Un projet de loi controversé à l'Assemblée
Les écologistes ont déposé une proposition visant à étendre le droit de vote aux élections municipales aux étrangers hors Union européenne. Ce texte, examiné jeudi 12 février 2026 à l'Assemblée nationale, relance un débat vieux de plusieurs décennies.
Une mesure de justice sociale, selon la gauche
Pour les partisans de cette réforme, il s'agit d'une question de cohésion sociale. Léa Balage El Mariky, députée écologiste, souligne :
"On parle de femmes et d'hommes qui sont parfois nos conjoints, nos voisins, nos collègues... Et on ne serait pas capables de voter ensemble ?"
Hadrien Clouet, député insoumis, y voit un moyen de renforcer la démocratie locale :
"C'est étendre le pouvoir des citoyennes et des citoyens sur leur vie, sur leur existence. C'est créer des solidarités."
Une opposition farouche de la droite
Le projet se heurte toutefois à une forte opposition. Éric Ciotti, président de l'UDR et allié du Rassemblement national, s'y déclare "totalement opposé". De son côté, Marie-Christine Dalloz, députée LR, estime que cette proposition "dégrade le droit de vote".
La majorité actuelle, dirigée par le gouvernement Lecornu II sous la présidence d'Emmanuel Macron, ne semble pas prête à soutenir cette initiative.
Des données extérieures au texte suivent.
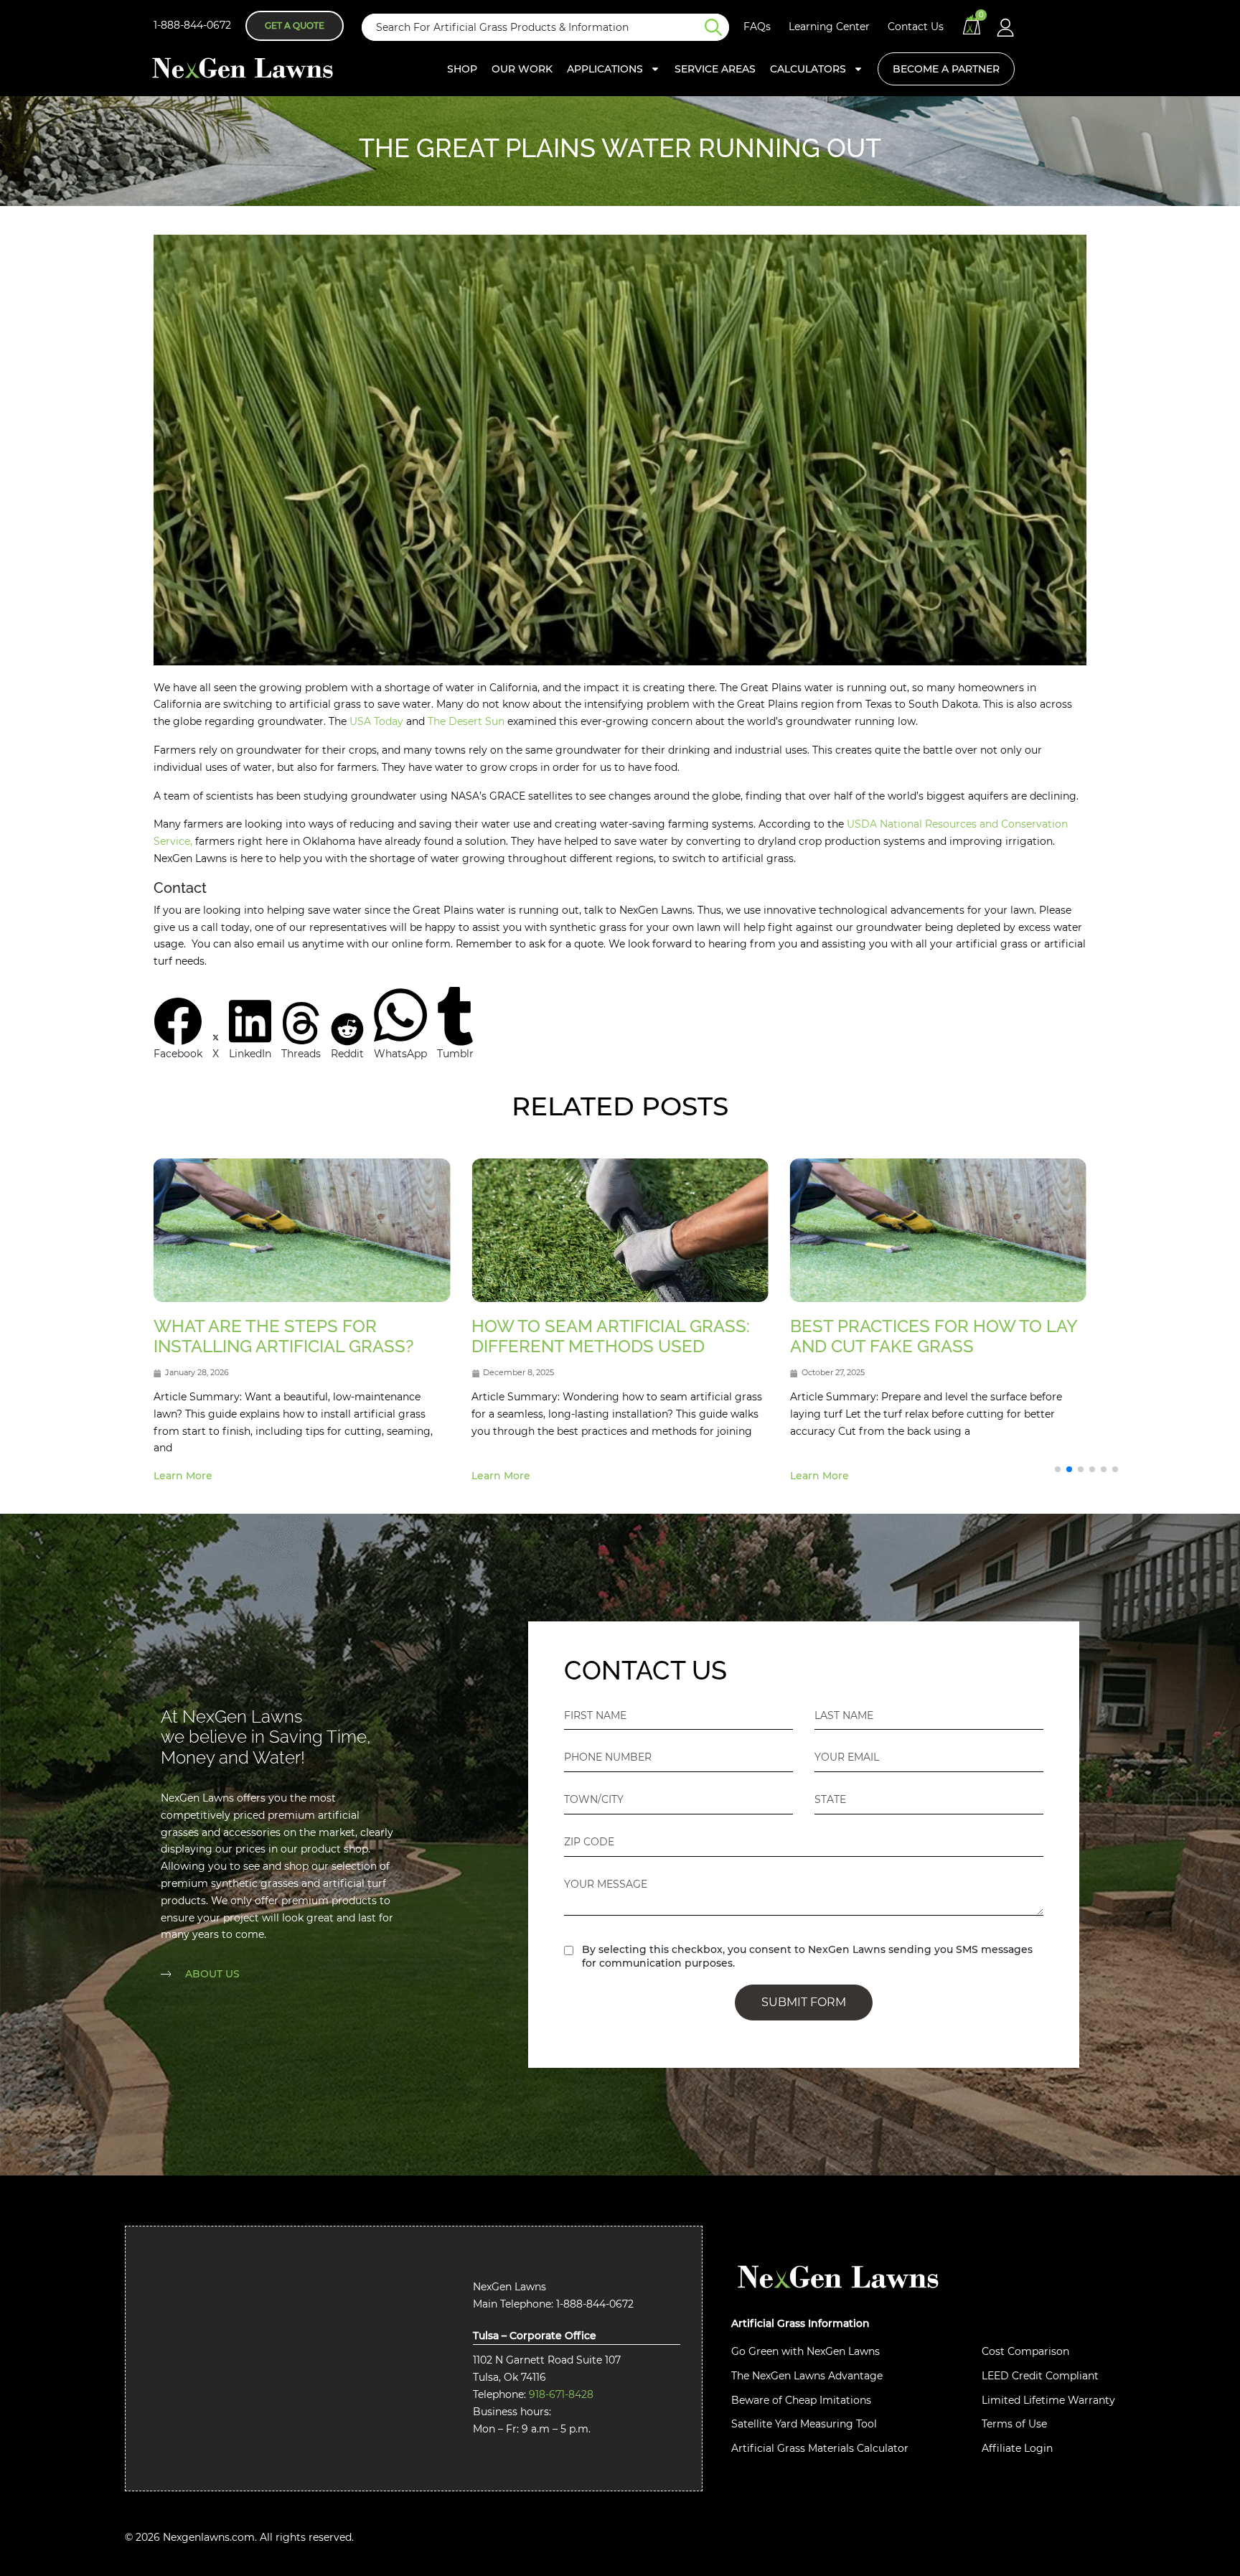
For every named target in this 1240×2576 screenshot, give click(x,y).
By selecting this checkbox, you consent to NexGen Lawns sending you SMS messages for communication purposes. (807, 1956)
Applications (605, 68)
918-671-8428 (561, 2394)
Les chances d'adoption sont quasi nulles, malgré le soutien de la gauche.
Un débat qui dépasse les frontières françaises
La France reste l'un des rares pays européens à ne pas accorder ce droit aux étrangers hors UE. Alors que des pays comme la Norvège, l'Islande ou le Canada l'ont déjà mis en place, la question soulève des interrogations sur l'intégration et la participation citoyenne.
Cette proposition intervient dans un contexte de crise de la démocratie locale, où la participation électorale est en baisse constante. Certains y voient une opportunité de revitaliser les élections municipales, tandis que d'autres craignent une dilution du lien national.